ENTRIES PROVIDED Start Marker
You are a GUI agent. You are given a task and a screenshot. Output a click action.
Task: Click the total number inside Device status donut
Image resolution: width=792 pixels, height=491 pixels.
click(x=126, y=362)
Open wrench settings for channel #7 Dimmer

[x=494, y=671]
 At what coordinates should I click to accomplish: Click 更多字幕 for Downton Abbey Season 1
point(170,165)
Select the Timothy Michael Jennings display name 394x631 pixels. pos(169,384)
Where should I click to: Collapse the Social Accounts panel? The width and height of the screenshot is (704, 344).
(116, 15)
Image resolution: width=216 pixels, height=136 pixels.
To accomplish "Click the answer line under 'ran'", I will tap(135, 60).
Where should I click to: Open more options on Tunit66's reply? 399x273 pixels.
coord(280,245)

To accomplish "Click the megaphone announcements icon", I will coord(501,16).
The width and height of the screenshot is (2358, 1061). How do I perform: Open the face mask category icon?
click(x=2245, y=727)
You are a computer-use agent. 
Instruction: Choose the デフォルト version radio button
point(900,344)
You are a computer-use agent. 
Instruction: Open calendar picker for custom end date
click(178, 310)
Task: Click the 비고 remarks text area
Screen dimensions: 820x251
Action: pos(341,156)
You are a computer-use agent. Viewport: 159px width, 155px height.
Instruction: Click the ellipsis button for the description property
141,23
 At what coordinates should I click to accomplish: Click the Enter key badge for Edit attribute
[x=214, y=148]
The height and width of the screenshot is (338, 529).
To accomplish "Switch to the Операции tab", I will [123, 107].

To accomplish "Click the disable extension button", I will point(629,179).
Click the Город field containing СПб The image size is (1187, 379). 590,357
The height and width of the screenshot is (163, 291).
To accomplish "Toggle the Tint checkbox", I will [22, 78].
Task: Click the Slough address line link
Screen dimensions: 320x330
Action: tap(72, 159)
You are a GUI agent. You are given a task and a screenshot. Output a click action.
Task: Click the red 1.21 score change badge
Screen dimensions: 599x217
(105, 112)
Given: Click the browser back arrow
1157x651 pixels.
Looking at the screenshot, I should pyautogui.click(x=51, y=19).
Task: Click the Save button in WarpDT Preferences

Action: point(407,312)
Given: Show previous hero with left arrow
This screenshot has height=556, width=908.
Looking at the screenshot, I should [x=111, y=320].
ENTRIES PROVIDED End Marker
ACTIVITY> Every line in the material must be retyped exactly, with none omitted.

ANSWER TO THE PROBLEM>
You are a GUI agent. You are given a task and a screenshot. Output a click action.
Task: Click the total number inside Device status donut
Image resolution: width=792 pixels, height=491 pixels.
click(x=126, y=362)
Open wrench settings for channel #7 Dimmer

[x=494, y=671]
 At what coordinates should I click to accomplish: Click 更多字幕 for Downton Abbey Season 1
point(170,165)
Select the Timothy Michael Jennings display name 394x631 pixels. pos(169,384)
Where should I click to: Collapse the Social Accounts panel? The width and height of the screenshot is (704, 344).
(116, 15)
Image resolution: width=216 pixels, height=136 pixels.
To accomplish "Click the answer line under 'ran'", I will tap(135, 60).
Where should I click to: Open more options on Tunit66's reply? 399x273 pixels.
coord(280,245)

To accomplish "Click the megaphone announcements icon", I will coord(501,16).
The width and height of the screenshot is (2358, 1061). How do I perform: Open the face mask category icon?
click(x=2245, y=727)
You are a computer-use agent. 
Instruction: Choose the デフォルト version radio button
point(900,344)
You are a computer-use agent. 
Instruction: Open calendar picker for custom end date
click(178, 310)
Task: Click the 비고 remarks text area
Screen dimensions: 820x251
Action: pos(341,156)
You are a computer-use agent. Viewport: 159px width, 155px height.
Instruction: Click the ellipsis button for the description property
141,23
 At what coordinates should I click to accomplish: Click the Enter key badge for Edit attribute
[x=214, y=148]
The height and width of the screenshot is (338, 529).
To accomplish "Switch to the Операции tab", I will [123, 107].

To accomplish "Click the disable extension button", I will point(629,179).
Click the Город field containing СПб The image size is (1187, 379). 590,357
The height and width of the screenshot is (163, 291).
To accomplish "Toggle the Tint checkbox", I will [22, 78].
Task: Click the Slough address line link
Screen dimensions: 320x330
Action: tap(72, 159)
You are a GUI agent. You are given a task and a screenshot. Output a click action.
Task: Click the red 1.21 score change badge
Screen dimensions: 599x217
(105, 112)
Given: Click the browser back arrow
1157x651 pixels.
Looking at the screenshot, I should pyautogui.click(x=51, y=19).
Task: Click the Save button in WarpDT Preferences

Action: point(407,312)
Given: Show previous hero with left arrow
This screenshot has height=556, width=908.
Looking at the screenshot, I should [x=111, y=320].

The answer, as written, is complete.